第224章 東臨甘淵(四)
我用手抵著他滾燙的胸膛,他口中呼出的熱氣,他渾身散發出來的可怕氣息讓我瞬間回到了我們相遇的那一日。此刻,他再不是懵懂天真的無邪,他又一次變回了那隻受傷的野獸。他的眼睛裏充滿了憤怒、怨恨和痛苦。
我掙紮著想要逃離,可一眨眼,他的眼神卻變了,他像隻膽怯的小獸哀傷地看著我。
我的心一下就軟了,我收起防備,輕輕地撫上他哀傷的臉龐:“你靜下來,你聽我好好解釋。”
“不,這一次你聽我的……”當這句話從他的齒間冷冷地蹦出來時,我就知道我又錯了一次。受傷的野獸無論擺出多麽低的姿態,他依舊是危險的。
無邪將我的雙手一下反剪到了背後,我根本來不及掙紮就被他推倒在了沙灘上。隨後,無邪不管不顧地壓上了我。“這次,我要讓你懂我的喜歡……”他喘著粗氣,一手扯開了我的衣領。
“無邪!你在幹什麽——”我失聲驚叫。
無邪的嘴用力地啃咬著我的嘴唇,他的手更是發了瘋似地在我胸前,腰間胡亂地揉搓著。我的手被他禁錮在身後隻能拚命地蹬腿想把他從自己身上弄下去。可他不容許我反抗,他的腳纏上了我的腳,他滾燙的身體將我死死地壓在了沙灘上。
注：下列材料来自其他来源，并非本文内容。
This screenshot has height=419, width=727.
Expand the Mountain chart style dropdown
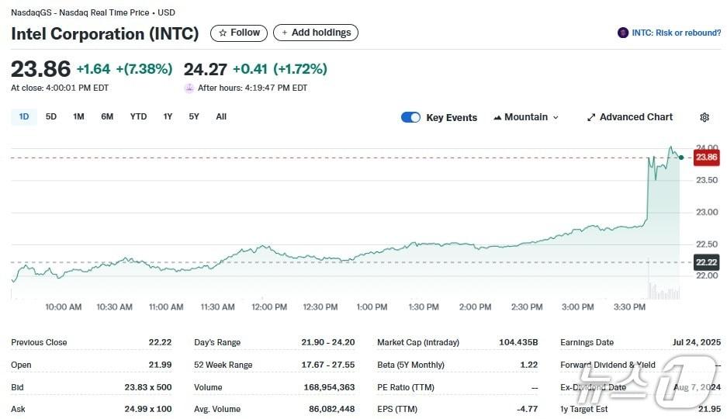coord(555,117)
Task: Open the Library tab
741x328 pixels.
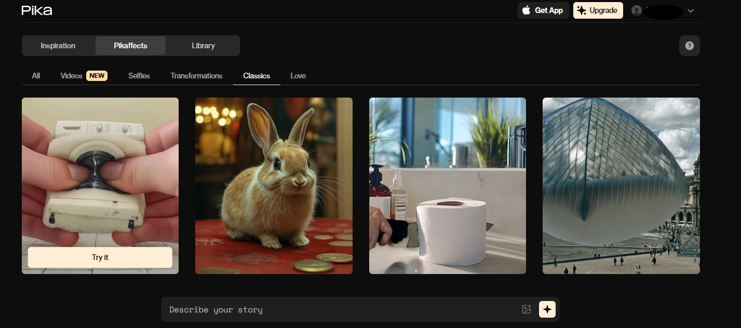Action: pos(203,46)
我叫喊著,掙紮著,顫抖著,他咬破了我的嘴唇,我的牙齒撞上了他的牙齒,一股腥甜的味道在我們口中彌漫。
我全身的力氣在與他的抗爭中一點點地流逝,我已經無力掙紮。
無邪察覺到了我的異樣,他從我胸口抬起頭來,臉上有難以掩藏的欲望,可他漆黑的眼睛裏卻寫滿了懊喪、無助和害怕。
我躺在沙灘上怔怔地看著他,心裏的恐懼和憤怒化成了一股難以言語的痛楚。
我要失去他了……
從這一刻開始,他再也不是我的孩子了;從這一刻起,我與他再也回不到從前……
揪心的疼痛讓眼淚不由自主地奪眶而出。
“阿拾……”無邪呆住了,他伸手來摸我的臉,我輕輕側頭避開了他。
“對不起,我……”他身子一僵從我身上翻了下去。
我擦幹眼淚,拉起衣領在沙灘上坐了起來。我轉頭看著他,心裏有萬千思緒,卻不知道該對他說些什麽。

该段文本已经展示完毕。